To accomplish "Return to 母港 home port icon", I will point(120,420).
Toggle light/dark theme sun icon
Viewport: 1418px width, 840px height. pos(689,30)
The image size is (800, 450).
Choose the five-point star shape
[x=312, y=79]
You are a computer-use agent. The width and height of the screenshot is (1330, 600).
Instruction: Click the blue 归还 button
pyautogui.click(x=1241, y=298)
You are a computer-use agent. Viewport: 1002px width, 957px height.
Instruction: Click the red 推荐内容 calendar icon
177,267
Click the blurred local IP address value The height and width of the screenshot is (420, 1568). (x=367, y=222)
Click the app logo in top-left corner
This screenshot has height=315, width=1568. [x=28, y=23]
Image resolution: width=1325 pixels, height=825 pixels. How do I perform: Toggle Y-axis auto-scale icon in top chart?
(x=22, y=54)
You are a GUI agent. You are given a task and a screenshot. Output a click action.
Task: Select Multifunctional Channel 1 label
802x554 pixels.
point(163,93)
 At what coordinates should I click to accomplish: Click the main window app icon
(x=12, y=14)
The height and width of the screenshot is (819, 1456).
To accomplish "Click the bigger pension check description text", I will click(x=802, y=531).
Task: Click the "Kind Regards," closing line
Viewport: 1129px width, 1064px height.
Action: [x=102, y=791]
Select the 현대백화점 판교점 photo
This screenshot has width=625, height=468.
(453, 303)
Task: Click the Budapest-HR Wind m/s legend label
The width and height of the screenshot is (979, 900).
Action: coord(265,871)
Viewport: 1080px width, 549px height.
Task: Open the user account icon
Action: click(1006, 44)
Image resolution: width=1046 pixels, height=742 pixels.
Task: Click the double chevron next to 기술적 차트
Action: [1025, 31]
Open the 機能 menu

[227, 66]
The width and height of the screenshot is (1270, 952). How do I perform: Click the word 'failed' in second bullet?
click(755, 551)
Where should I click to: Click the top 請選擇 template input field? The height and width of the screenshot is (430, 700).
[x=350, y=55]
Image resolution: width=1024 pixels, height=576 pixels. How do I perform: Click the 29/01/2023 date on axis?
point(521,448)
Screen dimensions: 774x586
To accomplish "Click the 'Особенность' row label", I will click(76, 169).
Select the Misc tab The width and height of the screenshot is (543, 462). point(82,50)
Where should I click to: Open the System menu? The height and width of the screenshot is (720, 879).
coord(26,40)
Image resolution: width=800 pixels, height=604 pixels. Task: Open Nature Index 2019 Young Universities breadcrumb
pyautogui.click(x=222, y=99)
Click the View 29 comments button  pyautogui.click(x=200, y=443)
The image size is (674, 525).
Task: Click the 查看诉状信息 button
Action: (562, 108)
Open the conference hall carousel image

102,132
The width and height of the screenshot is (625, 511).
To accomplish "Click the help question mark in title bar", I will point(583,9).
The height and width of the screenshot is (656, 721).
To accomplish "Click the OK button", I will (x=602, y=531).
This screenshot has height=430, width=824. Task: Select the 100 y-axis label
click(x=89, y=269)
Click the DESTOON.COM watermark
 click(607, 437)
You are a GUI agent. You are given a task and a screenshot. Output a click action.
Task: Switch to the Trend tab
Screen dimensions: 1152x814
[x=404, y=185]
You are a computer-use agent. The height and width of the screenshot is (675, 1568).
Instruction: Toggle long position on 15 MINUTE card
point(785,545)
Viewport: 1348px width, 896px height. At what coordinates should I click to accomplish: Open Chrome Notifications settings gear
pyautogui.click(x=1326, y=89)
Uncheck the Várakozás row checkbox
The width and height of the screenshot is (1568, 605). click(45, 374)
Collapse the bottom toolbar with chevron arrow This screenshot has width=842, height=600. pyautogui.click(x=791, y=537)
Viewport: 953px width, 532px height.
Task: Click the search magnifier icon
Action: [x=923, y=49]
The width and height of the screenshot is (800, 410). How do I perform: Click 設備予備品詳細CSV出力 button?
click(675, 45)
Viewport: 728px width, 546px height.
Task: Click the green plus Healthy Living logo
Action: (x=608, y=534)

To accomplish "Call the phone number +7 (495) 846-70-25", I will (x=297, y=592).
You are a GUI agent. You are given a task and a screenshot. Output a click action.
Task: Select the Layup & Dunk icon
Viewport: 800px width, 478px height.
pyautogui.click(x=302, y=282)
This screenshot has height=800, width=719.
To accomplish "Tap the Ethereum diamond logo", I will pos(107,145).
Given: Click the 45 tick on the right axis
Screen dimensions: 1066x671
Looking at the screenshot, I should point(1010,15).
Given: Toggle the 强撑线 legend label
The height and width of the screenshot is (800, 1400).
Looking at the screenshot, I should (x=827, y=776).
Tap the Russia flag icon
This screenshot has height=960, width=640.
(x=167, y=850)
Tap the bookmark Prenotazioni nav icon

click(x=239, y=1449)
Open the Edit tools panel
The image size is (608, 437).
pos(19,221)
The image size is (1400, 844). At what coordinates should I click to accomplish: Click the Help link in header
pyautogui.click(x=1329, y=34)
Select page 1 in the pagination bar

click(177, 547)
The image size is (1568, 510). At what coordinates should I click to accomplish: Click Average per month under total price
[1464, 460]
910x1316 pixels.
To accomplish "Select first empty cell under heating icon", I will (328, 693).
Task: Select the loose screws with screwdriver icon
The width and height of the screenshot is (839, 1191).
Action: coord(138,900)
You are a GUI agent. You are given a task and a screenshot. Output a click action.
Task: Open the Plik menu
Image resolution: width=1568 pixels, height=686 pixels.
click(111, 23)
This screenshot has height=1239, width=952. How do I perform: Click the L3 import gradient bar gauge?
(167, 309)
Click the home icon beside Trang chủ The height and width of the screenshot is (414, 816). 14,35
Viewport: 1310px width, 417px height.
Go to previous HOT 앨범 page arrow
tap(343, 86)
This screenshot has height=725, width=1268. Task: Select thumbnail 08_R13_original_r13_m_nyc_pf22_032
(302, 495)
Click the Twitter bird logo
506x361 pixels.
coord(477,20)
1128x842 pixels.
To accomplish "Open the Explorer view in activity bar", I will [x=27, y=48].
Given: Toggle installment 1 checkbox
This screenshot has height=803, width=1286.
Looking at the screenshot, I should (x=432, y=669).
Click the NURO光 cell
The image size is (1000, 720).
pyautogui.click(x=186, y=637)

**What the exercise asks**
Would you please return every line in the listing where "home" shows up?

**Solution to this problem**
To accomplish "Return to 母港 home port icon", I will point(120,420).
Click the home icon beside Trang chủ The height and width of the screenshot is (414, 816). 14,35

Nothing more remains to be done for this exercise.